Direct flights from London to Brussels take just over an hour.
Brussels is two hours by road from Calais and the Folkestone to Calais ferry crossing is one hour and 34 minutes.
The historic cities of Bruges, Antwerp, Ghent, Tournai, Mons, Namur and Liège are all under an hour by train from the centre of Brussels.
You can drive right across Belgium, south to north, in just over three hours.
As one of Europe’s main administrative capitals, Brussels has lots of space when the Eurocrats head home to Paris, Strasbourg etc. on Friday night. So it’s a great city for cheap weekend hotel deals.
Brussels has the largest green belt of any European capital and it contains the 12,000ha Soignes Forest.
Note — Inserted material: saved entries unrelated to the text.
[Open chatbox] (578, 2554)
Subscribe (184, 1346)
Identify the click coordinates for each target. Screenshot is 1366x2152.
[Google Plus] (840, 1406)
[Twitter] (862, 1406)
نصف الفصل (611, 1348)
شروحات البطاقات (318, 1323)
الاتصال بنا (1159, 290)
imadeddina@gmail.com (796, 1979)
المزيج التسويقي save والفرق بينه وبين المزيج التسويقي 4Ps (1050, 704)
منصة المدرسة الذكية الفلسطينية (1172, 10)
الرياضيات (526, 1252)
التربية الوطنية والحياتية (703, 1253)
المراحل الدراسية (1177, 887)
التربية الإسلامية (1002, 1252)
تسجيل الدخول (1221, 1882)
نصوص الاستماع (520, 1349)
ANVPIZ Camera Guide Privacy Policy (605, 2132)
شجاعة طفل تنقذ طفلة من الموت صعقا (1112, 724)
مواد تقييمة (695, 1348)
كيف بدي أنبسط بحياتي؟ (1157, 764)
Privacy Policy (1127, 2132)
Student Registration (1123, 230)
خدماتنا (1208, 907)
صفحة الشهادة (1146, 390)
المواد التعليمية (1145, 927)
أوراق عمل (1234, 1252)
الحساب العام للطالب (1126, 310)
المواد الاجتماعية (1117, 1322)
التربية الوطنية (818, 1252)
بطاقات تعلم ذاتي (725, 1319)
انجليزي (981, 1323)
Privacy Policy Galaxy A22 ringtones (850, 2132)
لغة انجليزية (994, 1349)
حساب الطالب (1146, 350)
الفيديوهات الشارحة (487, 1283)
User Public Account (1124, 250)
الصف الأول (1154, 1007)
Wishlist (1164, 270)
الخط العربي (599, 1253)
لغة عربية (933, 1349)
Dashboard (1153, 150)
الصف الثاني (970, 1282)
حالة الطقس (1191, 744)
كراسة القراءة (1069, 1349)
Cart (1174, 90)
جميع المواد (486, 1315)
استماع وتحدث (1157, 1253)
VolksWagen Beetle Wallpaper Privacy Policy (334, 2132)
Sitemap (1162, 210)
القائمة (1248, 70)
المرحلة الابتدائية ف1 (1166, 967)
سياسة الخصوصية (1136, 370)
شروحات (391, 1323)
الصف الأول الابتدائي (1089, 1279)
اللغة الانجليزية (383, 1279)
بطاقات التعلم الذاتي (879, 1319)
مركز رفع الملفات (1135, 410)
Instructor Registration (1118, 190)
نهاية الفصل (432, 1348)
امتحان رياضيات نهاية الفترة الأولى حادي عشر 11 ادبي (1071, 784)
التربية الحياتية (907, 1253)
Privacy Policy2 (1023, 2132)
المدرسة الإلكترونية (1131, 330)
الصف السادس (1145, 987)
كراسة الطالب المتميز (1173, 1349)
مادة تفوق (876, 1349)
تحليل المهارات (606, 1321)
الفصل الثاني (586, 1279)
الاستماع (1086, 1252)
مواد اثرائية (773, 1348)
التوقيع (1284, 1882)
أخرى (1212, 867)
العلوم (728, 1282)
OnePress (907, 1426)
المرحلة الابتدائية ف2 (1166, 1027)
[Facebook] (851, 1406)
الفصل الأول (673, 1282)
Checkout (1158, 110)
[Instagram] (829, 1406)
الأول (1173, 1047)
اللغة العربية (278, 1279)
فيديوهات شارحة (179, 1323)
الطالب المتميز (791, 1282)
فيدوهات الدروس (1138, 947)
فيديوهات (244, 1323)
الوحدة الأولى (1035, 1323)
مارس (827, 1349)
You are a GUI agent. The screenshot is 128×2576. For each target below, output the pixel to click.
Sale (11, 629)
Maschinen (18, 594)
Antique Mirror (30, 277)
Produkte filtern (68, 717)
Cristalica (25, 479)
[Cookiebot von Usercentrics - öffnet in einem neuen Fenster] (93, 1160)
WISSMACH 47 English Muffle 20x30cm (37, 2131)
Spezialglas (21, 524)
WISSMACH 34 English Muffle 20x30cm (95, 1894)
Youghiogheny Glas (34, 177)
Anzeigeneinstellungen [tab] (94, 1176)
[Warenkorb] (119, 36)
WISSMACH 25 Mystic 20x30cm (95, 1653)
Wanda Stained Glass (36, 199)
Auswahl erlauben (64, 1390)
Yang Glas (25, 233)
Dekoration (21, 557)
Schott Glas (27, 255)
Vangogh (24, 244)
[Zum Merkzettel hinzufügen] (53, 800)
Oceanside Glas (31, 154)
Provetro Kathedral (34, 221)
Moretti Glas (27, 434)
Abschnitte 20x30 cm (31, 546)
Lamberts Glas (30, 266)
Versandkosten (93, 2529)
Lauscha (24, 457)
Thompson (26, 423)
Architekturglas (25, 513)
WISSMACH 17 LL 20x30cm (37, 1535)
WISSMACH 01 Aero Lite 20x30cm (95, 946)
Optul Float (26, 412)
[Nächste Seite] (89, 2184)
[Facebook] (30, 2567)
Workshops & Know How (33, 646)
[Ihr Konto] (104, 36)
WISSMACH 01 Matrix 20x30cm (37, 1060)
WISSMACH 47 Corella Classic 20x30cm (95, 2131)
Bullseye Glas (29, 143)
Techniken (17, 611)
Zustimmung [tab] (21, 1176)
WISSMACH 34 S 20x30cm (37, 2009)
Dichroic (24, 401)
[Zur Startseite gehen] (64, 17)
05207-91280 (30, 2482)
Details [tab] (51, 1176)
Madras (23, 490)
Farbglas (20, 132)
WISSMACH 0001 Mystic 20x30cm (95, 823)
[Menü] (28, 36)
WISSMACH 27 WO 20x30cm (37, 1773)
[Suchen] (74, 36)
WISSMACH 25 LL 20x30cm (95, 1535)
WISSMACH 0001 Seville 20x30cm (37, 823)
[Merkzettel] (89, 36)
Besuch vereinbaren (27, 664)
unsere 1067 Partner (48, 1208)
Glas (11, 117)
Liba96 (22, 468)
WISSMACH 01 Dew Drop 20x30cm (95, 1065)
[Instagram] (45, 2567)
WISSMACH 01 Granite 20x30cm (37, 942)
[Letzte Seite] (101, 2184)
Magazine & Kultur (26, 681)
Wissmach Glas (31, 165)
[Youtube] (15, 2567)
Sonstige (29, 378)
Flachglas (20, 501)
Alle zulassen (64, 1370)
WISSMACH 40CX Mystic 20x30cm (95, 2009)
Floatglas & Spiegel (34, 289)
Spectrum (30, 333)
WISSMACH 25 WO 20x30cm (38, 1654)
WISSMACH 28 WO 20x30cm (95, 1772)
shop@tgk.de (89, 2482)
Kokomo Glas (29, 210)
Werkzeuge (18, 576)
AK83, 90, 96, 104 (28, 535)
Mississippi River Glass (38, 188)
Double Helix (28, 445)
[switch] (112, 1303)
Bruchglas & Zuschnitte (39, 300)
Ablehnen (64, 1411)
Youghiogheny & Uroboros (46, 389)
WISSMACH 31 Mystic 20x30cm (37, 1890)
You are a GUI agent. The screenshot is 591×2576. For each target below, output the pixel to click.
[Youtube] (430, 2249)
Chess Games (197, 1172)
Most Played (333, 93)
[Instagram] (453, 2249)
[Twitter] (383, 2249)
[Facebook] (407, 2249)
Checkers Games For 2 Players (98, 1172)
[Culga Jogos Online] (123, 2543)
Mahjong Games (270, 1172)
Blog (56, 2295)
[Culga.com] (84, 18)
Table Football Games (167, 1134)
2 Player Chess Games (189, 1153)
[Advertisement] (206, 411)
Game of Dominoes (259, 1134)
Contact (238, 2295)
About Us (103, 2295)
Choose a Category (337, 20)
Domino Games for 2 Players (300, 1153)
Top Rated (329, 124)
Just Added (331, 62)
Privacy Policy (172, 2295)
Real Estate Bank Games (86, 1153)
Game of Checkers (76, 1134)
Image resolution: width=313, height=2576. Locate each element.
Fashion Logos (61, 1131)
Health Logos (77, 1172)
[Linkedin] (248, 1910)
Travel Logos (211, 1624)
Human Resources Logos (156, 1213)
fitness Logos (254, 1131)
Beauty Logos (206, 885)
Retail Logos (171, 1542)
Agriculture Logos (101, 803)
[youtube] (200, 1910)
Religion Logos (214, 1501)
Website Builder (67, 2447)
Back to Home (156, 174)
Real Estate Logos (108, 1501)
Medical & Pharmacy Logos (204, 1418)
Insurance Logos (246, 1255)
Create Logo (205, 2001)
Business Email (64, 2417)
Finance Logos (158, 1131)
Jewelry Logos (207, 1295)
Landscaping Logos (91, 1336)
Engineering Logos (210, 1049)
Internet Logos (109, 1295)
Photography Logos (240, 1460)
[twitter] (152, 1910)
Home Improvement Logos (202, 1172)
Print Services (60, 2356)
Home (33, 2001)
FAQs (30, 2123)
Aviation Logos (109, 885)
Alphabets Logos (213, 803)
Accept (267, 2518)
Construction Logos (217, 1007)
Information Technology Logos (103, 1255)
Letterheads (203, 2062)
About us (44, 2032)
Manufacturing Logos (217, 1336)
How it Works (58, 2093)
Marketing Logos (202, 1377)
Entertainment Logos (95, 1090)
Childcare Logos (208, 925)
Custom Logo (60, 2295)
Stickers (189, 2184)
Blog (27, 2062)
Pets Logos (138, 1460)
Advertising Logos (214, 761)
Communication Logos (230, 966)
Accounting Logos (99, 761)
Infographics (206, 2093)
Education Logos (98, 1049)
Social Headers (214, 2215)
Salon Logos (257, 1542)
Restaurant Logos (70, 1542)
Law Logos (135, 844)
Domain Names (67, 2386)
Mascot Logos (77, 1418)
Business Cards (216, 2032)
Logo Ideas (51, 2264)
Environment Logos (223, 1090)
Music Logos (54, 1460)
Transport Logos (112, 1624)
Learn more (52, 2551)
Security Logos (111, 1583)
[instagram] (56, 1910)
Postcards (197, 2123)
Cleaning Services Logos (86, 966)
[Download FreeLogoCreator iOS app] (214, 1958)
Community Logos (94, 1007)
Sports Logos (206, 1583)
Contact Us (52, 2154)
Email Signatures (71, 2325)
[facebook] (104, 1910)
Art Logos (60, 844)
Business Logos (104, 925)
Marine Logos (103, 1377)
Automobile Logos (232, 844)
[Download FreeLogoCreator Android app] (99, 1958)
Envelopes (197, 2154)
Belgium has 13 UNESCO World Heritage sites, is home to the Ghent Altarpiece and charges less than anywhere else in Europe for entry to its public museums and galleries (average €8 for adults over 26 and €2 for children).
Belgium’s divided into two distinct areas: Flanders to the north which includes Brussels, Ghent, Antwerp, Bruges and Ostend; and French speaking Walloon to the south where you’ll find Mons, Tournai, Liège and Namur. The country’s road and rail network is excellent and there’s a wide choice of accommodation from country inns and guesthouses to five star city centre hotels, self-catering apartments, campsites and Airbnb.
Between 2016 and 2017, Belgium reduced its emissions by 17%, more than any other country in Europe. Understandably, it’s keen to keep up the good work and makes travelling around by train very easy and inexpensive. Public transport in cities is excellent and most are small enough to walk around and extensively pedestrianised.
In Wallonia, the RAVeL network covers more than 1350 km of old Walloon railway lines and towpaths converted into routes and trails reserved for cyclists, hikers, horse riders and wheelchair users.